This language was quoted and approved in Warner v. Railroad Co., cited above, where it was said, in speaking of the implied invitation extended by a situation such as that shown in this case, that:
“The railroad, under such circumstances, in giving the invitation, must necessarily be presumed to have taken into view the state of mind and of conduct which would be engendered by the invitation; and the passenger, on the other hand, would have a right to presume that in giving the invitation the railroad itself had arranged for the operation of its trains with proper care.”
*256The failure to look and listen before crossing a railway track is negligence per se in a traveler at a highway. Railroad Co. v. Houston, 95 U. S. 697, 24 L. Ed. 542; Schofield v. Railway Co., 114 U. S. 615, 5 Sup. Ct. 1125, 29 L. Ed. 224; Railroad Co. v. Converse, 139 U. S. 469, 11 Sup. Ct. 569, 35 L. Ed. 213; Railway Co. v. Ives, 144 U. S. 408, 12 Sup. Ct. 679, 36 L. Ed. 485; Railroad Co. v. Griffith, 159 U. S. 603, 16 Sup. Ct. 105, 40 L. Ed. 274; Railway Co. v. Cody, 166 U. S. 606, 17 Sup. Ct. 703, 41 L. Ed. 1132; Railroad Co. v.

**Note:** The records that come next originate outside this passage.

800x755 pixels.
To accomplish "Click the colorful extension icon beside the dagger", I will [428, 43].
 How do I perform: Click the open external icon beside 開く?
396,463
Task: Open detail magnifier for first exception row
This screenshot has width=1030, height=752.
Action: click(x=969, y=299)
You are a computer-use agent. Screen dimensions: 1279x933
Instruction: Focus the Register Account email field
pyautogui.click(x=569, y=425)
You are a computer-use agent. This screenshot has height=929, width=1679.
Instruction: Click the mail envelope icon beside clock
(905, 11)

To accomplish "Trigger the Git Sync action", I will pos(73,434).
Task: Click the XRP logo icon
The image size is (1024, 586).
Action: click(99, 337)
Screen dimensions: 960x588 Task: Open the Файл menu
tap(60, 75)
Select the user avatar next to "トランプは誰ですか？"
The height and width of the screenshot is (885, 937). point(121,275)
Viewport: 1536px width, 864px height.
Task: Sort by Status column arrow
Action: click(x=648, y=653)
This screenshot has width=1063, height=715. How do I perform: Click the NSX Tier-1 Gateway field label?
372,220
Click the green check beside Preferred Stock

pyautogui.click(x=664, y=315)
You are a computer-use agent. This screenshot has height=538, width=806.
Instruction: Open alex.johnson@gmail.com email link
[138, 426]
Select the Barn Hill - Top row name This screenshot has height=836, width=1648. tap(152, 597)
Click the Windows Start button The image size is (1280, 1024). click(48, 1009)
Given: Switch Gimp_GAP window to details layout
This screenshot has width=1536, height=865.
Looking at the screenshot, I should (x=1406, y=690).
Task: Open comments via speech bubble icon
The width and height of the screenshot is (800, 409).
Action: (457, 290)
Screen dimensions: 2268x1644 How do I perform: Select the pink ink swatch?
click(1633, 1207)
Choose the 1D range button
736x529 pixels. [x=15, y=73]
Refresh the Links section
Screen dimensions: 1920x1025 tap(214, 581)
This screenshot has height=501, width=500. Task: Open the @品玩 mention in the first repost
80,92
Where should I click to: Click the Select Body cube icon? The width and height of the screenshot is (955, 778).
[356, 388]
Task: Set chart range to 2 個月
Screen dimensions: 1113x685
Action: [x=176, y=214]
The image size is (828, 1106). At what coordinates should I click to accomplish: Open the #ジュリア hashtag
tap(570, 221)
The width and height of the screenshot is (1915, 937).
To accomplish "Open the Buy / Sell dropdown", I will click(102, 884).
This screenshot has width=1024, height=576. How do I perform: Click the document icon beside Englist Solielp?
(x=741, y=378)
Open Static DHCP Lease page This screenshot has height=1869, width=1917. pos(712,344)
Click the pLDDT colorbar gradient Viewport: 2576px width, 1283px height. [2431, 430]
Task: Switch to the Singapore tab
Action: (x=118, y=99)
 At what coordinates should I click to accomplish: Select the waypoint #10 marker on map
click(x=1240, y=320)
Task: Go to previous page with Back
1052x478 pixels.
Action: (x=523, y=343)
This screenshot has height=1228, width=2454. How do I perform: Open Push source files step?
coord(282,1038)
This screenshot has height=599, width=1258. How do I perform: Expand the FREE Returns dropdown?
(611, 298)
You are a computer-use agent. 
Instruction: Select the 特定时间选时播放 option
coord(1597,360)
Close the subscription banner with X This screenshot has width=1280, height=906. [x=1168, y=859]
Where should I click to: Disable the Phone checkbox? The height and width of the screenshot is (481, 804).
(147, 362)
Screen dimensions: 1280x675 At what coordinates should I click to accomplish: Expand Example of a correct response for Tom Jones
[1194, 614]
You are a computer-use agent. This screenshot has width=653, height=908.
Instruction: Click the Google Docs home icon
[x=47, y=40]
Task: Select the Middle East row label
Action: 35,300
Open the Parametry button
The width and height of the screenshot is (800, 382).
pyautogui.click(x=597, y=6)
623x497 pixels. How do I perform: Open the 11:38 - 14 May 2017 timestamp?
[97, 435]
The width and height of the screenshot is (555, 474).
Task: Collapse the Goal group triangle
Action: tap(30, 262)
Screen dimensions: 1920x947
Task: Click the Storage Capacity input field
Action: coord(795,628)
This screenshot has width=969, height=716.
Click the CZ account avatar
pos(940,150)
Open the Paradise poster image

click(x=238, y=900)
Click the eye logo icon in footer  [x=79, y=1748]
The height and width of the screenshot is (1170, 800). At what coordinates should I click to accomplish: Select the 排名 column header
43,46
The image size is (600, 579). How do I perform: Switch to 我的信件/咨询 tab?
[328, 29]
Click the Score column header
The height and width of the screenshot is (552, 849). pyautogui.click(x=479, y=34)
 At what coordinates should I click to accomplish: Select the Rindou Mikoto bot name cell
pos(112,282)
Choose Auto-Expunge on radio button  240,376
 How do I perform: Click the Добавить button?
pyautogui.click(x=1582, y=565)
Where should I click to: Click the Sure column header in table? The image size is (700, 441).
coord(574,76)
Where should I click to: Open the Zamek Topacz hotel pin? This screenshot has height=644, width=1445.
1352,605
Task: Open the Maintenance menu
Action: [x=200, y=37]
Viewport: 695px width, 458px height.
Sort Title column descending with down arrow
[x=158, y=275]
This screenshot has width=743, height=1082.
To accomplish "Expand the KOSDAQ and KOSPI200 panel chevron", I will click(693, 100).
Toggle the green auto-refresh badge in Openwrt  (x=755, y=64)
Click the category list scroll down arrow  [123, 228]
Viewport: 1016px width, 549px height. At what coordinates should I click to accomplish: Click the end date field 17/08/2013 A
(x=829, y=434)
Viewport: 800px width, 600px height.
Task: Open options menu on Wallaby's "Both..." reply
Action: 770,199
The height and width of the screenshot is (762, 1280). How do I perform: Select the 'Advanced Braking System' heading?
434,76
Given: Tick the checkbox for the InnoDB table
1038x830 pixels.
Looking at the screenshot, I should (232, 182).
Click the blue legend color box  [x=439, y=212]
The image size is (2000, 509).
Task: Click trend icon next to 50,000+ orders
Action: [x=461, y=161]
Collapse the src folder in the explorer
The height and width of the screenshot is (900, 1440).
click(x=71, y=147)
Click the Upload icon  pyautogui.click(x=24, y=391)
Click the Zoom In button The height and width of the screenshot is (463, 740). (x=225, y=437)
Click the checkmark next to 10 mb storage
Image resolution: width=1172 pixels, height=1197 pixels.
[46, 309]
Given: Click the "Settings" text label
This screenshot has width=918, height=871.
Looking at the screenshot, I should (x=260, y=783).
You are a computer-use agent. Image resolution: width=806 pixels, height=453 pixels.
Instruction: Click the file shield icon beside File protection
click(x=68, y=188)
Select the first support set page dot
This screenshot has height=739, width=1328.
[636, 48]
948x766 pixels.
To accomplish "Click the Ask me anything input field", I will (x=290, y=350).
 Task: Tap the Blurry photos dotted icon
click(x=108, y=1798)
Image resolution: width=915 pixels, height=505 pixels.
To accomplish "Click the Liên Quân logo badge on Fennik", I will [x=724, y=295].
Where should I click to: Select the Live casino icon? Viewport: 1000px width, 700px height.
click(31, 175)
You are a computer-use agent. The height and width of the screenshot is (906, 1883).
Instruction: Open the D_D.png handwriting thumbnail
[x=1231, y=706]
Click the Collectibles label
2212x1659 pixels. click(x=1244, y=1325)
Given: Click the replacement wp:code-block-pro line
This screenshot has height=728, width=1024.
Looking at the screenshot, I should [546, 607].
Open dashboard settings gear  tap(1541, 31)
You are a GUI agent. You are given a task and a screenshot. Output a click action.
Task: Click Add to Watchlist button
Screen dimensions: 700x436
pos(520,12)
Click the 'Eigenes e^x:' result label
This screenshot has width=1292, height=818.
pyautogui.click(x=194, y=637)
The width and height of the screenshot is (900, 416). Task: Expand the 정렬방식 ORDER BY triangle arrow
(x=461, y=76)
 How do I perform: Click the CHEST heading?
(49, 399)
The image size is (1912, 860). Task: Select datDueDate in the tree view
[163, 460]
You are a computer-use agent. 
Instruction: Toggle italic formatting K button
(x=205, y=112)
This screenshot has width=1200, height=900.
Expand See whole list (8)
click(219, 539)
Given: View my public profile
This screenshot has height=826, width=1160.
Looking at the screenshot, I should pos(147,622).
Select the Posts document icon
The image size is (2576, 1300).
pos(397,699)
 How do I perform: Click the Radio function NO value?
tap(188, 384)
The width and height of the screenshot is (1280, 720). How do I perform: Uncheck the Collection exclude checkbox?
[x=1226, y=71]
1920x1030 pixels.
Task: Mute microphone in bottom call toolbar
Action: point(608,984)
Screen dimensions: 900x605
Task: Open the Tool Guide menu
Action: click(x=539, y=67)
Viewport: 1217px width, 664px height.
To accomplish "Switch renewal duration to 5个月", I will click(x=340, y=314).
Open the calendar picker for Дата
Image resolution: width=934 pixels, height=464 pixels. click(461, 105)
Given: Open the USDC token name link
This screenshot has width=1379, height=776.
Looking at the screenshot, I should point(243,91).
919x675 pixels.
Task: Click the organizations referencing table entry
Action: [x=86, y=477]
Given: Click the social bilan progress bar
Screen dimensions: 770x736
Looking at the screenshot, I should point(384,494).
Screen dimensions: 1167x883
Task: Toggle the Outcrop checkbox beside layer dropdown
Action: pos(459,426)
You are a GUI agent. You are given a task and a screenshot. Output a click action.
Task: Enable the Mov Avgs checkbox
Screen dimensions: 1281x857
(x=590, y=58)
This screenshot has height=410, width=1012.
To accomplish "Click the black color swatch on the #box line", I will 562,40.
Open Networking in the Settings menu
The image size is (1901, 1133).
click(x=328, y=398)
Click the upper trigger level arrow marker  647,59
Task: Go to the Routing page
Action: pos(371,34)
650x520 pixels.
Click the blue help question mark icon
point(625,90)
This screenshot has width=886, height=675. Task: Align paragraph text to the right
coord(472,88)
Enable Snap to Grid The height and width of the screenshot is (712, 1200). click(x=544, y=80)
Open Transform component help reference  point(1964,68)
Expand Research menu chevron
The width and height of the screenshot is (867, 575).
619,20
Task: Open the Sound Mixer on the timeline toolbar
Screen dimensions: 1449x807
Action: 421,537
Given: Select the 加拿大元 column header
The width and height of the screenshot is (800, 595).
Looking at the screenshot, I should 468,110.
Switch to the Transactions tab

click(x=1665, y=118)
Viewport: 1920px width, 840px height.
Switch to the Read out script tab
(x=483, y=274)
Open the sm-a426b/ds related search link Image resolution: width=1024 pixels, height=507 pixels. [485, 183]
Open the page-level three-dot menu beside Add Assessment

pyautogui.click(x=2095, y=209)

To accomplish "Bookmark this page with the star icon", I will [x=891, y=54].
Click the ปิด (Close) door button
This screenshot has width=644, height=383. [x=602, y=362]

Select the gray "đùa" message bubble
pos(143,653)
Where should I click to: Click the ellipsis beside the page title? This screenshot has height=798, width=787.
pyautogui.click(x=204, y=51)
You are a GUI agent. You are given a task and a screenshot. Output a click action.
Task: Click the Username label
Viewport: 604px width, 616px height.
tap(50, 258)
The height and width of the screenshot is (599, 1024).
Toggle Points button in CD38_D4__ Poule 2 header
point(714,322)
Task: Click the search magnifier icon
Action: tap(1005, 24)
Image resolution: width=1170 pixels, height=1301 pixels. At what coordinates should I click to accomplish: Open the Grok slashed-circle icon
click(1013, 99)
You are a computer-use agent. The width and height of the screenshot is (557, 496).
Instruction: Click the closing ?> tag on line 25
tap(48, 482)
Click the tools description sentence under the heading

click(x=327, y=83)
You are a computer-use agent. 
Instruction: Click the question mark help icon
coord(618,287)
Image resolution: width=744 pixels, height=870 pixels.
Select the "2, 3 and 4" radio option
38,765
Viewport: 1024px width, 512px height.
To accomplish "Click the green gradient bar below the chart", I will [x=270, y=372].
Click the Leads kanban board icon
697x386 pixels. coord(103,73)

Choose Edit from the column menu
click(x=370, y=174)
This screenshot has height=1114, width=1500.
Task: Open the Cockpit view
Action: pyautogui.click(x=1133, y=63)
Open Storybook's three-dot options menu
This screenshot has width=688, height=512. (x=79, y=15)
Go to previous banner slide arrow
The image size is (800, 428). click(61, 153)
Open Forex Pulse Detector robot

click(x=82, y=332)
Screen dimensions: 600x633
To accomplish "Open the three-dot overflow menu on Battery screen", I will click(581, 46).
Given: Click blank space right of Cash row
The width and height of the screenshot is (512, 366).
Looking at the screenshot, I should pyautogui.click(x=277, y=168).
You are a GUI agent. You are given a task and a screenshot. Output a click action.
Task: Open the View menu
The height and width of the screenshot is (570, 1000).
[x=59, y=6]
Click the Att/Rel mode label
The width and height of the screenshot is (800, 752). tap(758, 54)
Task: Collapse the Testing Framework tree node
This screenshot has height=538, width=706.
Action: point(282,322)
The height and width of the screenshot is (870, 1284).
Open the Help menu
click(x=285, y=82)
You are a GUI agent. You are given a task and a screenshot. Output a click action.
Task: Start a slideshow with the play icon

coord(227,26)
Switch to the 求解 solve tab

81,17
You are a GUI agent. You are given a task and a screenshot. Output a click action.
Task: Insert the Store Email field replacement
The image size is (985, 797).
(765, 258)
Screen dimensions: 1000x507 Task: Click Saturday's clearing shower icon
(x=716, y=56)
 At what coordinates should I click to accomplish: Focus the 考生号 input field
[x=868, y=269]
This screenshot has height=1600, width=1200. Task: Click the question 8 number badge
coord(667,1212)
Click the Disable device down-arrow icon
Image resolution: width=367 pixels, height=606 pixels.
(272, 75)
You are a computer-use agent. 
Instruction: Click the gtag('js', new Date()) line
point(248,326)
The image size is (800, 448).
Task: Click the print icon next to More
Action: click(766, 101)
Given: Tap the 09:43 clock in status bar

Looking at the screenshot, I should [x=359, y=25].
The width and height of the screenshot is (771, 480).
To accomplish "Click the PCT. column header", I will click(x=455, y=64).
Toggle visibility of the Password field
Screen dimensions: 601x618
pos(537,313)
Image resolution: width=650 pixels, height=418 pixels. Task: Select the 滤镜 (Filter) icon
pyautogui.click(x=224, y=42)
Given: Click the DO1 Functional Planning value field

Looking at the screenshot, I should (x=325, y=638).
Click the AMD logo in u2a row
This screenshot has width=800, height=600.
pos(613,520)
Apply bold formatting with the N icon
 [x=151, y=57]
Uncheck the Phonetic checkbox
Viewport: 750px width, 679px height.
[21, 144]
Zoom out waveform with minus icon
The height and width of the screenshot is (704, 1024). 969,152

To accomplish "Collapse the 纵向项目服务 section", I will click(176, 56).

Freeman, 174 U. S. 379, 19 Sup. Ct. 763, 43 L. Ed. 1014; Blount v. Railway Co., 9 C. C. A. 526, 61 Fed. 375; Railway Co. v. Farra, 13 C. C. A. 602, 66 Fed. 496. But there is a difference in the degree of care and caution demanded from a traveler crossing a railway at a public crossing and that demanded from a passenger in crossing tracks which intervene between the usual place of alighting from cars and the public highway. In the latter case the company should furnish the passenger with reasonable and adequate protection against accident in the exercise of the privilege of a safe exit from its premises. But such a passenger, in either going to or crossing from the cars, is not absolved from the duty of exercising care and caution in avoiding danger according to the circumstances. The failure of a passenger to look or listen under such circumstances may or may not be negligence, according to the peculiar facts, and is, as held in the cases of Warner v. Railroad Co. and Graven v. MacLeod, cited above, ordinarily a question of fact for the jury. It was not error to refuse the peremptory instruction asked by the plaintiff in error, and the judgment must be affirmed.